» **What the exercise asks**: Across all the records, filter for lines with the word "computer" and copy them.

» **Supplied material**:
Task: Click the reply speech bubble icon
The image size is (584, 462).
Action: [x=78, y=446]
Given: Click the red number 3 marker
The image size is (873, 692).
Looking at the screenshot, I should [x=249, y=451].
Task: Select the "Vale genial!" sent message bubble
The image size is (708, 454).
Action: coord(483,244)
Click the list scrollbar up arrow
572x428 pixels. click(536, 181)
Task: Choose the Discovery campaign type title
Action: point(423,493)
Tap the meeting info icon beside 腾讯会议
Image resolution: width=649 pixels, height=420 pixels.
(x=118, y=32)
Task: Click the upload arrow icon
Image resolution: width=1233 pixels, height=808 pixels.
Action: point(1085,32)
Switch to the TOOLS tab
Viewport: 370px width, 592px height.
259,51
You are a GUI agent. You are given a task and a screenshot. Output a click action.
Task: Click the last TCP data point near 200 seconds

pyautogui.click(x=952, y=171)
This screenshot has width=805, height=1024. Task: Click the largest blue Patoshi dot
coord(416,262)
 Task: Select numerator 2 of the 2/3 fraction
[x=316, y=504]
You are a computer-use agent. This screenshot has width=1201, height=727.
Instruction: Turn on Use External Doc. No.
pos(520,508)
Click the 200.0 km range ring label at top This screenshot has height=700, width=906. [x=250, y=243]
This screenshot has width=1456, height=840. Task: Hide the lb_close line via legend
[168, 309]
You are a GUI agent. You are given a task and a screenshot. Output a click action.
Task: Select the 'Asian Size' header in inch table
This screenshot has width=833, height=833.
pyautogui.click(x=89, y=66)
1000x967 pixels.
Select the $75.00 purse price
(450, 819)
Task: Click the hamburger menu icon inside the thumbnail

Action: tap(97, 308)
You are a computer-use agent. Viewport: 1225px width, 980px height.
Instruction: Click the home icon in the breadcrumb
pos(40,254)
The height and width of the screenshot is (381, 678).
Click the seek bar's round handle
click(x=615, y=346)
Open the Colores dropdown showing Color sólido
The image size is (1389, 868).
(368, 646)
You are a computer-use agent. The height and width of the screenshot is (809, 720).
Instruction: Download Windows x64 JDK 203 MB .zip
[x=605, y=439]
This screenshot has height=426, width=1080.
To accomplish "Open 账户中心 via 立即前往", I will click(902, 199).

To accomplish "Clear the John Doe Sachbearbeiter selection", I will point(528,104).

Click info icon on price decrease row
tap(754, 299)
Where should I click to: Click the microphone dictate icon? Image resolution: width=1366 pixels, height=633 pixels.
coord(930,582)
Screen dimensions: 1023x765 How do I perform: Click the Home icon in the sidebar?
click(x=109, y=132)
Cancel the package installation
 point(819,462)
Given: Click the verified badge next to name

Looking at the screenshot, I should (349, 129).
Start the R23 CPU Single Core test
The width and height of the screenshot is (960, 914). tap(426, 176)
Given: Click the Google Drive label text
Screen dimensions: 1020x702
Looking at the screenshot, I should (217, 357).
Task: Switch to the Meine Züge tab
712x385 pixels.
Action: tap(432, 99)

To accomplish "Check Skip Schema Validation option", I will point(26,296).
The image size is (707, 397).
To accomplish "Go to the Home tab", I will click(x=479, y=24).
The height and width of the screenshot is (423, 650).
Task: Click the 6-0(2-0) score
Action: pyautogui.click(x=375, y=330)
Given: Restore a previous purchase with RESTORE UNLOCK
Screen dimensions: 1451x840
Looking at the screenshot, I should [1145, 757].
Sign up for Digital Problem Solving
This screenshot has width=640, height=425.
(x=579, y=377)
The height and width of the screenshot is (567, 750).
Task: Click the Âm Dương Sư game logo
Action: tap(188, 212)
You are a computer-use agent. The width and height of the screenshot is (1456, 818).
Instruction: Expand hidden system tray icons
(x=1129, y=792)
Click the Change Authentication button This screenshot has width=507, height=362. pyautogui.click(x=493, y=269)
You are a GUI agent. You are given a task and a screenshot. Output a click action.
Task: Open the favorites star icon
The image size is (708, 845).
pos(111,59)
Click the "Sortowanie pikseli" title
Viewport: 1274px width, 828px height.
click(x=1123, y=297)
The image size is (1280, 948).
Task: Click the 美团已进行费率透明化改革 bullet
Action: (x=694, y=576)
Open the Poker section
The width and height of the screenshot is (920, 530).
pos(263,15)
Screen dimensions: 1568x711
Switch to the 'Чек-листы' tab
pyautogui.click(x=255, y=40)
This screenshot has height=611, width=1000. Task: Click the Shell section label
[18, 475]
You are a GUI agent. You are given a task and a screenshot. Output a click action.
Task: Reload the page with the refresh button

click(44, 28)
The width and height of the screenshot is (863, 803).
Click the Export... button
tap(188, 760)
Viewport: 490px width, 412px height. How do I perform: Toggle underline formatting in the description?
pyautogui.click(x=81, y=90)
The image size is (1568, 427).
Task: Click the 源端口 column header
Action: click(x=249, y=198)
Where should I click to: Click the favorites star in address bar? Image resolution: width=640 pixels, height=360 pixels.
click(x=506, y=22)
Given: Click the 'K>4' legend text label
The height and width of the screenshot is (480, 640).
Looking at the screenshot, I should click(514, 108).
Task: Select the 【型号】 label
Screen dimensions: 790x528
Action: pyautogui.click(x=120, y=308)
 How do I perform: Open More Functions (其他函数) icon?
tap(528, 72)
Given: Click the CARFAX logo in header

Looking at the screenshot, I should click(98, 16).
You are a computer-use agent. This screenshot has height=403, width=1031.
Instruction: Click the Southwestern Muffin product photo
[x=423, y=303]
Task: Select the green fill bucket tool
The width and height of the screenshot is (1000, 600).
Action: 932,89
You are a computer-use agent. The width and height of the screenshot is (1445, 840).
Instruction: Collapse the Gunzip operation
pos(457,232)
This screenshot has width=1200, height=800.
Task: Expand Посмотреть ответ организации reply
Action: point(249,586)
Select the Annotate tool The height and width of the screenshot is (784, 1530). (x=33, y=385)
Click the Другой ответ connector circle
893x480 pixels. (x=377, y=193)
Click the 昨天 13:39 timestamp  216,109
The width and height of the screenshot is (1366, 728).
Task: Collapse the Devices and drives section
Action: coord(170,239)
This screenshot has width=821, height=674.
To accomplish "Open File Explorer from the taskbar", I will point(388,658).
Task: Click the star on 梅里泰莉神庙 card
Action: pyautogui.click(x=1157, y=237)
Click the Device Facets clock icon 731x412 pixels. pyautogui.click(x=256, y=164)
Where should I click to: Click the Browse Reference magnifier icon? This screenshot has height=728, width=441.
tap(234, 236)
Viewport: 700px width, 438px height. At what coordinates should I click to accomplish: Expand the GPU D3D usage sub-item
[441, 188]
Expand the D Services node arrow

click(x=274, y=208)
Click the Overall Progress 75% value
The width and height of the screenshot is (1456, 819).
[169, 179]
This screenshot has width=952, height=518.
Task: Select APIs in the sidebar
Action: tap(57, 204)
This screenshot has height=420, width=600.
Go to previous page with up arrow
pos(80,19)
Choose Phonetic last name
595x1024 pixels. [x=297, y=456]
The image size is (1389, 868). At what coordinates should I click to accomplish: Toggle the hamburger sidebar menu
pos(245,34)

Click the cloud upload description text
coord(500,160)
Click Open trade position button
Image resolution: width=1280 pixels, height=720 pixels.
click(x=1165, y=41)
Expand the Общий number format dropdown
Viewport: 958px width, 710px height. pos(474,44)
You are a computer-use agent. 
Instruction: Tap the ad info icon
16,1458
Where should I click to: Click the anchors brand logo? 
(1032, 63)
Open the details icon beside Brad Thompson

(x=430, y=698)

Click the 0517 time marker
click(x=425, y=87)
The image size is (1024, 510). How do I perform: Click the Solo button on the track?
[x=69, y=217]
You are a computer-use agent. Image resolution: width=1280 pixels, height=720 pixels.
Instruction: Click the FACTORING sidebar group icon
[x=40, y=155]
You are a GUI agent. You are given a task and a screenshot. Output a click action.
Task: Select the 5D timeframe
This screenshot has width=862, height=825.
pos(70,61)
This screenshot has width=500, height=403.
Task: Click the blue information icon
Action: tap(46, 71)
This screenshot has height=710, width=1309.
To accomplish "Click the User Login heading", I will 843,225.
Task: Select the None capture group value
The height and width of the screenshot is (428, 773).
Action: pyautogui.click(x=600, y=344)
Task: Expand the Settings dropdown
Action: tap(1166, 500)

» **Written response**:
You are a computer-use agent. This screenshot has width=1201, height=727.
You are a computer-use agent. Viewport: 1225px width, 980px height.
You are a computer-use agent. The height and width of the screenshot is (809, 720).
You are a computer-use agent. The width and height of the screenshot is (1456, 818).
You are a computer-use agent. This screenshot has height=403, width=1031.
You are a computer-use agent. The width and height of the screenshot is (1445, 840).
You are a computer-use agent. 
You are a computer-use agent. Image resolution: width=1280 pixels, height=720 pixels.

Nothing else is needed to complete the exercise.